In discussing plaintiff’s allegation of a hostile work environment based on pornography in the office, the court explained:

[Plaintiff] has failed to establish that any such incident occurred that was part of a practice that was either severe or pervasive enough for a reasonable jury to find that she experienced a hostile work environment after Yost’s retirement. Notably, Kimball did not testify that she saw pornographic images at her workplace after Yost retired. Instead, she averred that she discovered evidence suggesting that male officers were viewing pornography: she testified that, on “many” unspecified occasions in 2007 and 2008, she saw pornographic windows minimized on the toolbar of the computers at the police station, and the URLs of pornographic websites on occasion autopopulated when she used the work computers. App’x at 698-99. Her testimony is vague and conclusory, however. Although she testified that, on unspecified occasions, pornographic URLs autopopulated on the Department computers, the record does not suggest that these URLs were particularly graphic or degrading to women, nor does she describe the import of the URLs.

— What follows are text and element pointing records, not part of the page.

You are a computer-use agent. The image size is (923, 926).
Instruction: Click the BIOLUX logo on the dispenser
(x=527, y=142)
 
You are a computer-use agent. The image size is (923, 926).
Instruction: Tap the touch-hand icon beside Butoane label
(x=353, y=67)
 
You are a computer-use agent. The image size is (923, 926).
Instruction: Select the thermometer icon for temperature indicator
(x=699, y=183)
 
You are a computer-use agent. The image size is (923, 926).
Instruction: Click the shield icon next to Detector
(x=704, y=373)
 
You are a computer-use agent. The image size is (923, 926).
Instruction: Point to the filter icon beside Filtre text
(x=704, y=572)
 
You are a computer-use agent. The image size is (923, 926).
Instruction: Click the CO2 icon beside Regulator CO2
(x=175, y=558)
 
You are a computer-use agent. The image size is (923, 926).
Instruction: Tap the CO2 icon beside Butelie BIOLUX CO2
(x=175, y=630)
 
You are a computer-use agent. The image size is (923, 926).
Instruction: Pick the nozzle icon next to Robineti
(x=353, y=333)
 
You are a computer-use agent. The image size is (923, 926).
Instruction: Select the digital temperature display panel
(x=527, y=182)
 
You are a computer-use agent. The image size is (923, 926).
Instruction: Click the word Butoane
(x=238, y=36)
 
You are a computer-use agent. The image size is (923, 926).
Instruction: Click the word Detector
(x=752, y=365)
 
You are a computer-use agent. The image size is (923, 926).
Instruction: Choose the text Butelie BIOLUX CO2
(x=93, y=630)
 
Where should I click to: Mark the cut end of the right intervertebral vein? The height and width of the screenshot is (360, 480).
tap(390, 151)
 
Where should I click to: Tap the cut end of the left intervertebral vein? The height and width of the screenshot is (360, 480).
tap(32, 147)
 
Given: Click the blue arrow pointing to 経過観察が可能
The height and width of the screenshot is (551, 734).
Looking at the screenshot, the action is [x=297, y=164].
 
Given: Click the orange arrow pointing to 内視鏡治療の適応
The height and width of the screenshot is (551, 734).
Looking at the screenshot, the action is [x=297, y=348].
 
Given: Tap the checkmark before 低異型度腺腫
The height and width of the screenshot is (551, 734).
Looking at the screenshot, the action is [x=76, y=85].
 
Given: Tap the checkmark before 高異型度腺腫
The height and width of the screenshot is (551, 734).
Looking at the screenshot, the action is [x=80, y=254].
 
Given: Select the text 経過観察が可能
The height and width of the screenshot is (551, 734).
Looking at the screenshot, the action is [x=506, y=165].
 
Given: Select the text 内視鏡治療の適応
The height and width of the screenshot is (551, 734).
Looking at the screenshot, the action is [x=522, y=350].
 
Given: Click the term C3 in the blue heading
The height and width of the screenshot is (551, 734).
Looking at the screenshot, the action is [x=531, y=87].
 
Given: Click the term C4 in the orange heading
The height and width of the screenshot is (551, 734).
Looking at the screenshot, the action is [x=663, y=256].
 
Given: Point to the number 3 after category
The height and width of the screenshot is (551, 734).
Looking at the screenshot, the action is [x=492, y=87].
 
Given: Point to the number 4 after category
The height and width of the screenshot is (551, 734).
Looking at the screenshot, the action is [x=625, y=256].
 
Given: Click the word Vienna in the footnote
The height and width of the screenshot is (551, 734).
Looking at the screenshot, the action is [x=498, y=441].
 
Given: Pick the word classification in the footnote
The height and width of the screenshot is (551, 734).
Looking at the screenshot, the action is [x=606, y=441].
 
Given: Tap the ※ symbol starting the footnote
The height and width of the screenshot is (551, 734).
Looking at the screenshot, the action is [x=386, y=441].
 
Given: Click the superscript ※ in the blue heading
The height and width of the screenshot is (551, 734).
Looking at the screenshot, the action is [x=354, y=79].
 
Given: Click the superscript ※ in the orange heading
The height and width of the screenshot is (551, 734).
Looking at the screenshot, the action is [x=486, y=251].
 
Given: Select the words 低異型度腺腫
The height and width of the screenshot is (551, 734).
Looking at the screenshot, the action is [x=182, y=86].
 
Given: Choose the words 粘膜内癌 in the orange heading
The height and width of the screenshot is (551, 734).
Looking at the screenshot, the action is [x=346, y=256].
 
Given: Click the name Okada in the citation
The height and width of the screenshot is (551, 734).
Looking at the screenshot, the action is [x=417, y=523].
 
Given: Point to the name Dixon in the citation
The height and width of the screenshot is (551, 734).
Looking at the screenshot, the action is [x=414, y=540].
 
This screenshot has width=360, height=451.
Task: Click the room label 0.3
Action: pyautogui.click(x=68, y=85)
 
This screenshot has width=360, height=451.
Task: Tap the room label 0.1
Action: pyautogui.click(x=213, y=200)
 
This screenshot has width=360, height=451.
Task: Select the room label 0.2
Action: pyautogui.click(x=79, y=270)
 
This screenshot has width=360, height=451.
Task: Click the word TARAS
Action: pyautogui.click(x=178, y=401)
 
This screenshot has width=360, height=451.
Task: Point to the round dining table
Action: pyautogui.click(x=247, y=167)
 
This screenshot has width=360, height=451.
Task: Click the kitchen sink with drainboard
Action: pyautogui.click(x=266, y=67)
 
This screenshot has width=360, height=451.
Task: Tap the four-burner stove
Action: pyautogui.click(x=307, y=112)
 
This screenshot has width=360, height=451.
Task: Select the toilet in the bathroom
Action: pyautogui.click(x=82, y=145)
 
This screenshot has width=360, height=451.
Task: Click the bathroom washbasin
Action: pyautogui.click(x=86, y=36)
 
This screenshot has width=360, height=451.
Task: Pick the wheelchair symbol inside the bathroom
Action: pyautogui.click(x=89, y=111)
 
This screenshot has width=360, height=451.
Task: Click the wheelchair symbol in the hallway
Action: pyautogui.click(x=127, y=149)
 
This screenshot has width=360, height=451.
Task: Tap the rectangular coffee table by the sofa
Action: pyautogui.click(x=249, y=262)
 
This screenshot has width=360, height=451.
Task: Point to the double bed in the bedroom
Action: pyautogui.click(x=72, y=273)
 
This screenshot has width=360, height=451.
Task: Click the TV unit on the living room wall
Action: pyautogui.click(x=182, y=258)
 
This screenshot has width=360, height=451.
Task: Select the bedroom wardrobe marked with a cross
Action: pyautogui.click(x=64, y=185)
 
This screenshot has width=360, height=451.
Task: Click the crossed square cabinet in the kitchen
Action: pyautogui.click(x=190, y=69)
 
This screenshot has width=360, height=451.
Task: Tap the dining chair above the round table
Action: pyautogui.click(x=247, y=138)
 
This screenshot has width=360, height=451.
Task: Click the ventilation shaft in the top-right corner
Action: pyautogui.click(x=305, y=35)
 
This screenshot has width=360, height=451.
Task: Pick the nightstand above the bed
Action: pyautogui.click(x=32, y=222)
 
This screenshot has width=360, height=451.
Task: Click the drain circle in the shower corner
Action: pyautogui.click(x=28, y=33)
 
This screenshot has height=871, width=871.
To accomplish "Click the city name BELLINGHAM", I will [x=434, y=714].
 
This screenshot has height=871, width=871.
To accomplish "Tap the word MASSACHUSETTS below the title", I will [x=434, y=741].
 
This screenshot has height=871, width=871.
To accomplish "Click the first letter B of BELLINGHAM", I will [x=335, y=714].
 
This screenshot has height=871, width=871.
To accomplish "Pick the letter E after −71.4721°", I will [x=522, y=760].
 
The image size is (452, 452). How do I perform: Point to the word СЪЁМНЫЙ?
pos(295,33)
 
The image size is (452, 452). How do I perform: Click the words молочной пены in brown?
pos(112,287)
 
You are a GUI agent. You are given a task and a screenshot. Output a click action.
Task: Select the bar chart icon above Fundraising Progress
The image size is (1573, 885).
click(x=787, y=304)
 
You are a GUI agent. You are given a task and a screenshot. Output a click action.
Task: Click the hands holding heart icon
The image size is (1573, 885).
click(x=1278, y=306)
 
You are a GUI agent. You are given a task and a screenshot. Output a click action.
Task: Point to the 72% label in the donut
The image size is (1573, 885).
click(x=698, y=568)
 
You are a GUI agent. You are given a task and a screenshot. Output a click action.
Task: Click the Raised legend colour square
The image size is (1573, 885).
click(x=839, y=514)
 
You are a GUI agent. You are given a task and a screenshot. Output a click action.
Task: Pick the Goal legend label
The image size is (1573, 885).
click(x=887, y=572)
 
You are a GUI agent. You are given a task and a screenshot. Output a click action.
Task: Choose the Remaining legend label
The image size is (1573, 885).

The record falls short of supporting an inference of the severity needed to sustain her claims.

Nor does the record support an inference that the pornography-viewing practice of which Kimball complains was “pervasive.” Kimball identified only two specific instances in two years in which she discovered evidence suggesting that other officers were viewing pornography on the Department’s computers (one in February 2007 and one on May 26, 2008). Although she testified that she saw such evidence of viewing pornography “many times,” her testimony is nonspecific and provides an inadequate basis for a jury determination that her colleagues’ viewing was so common in the workplace as to be nearly inescapable—in which case a hostile work environment may have existed—or whether Kimball saw it on a number of occasions, but infrequently over the full course of her employment at the Department. See App’x at 698. Accordingly, Kimball has not provided an adequate basis for a reasonable jury to find a hostile work environment.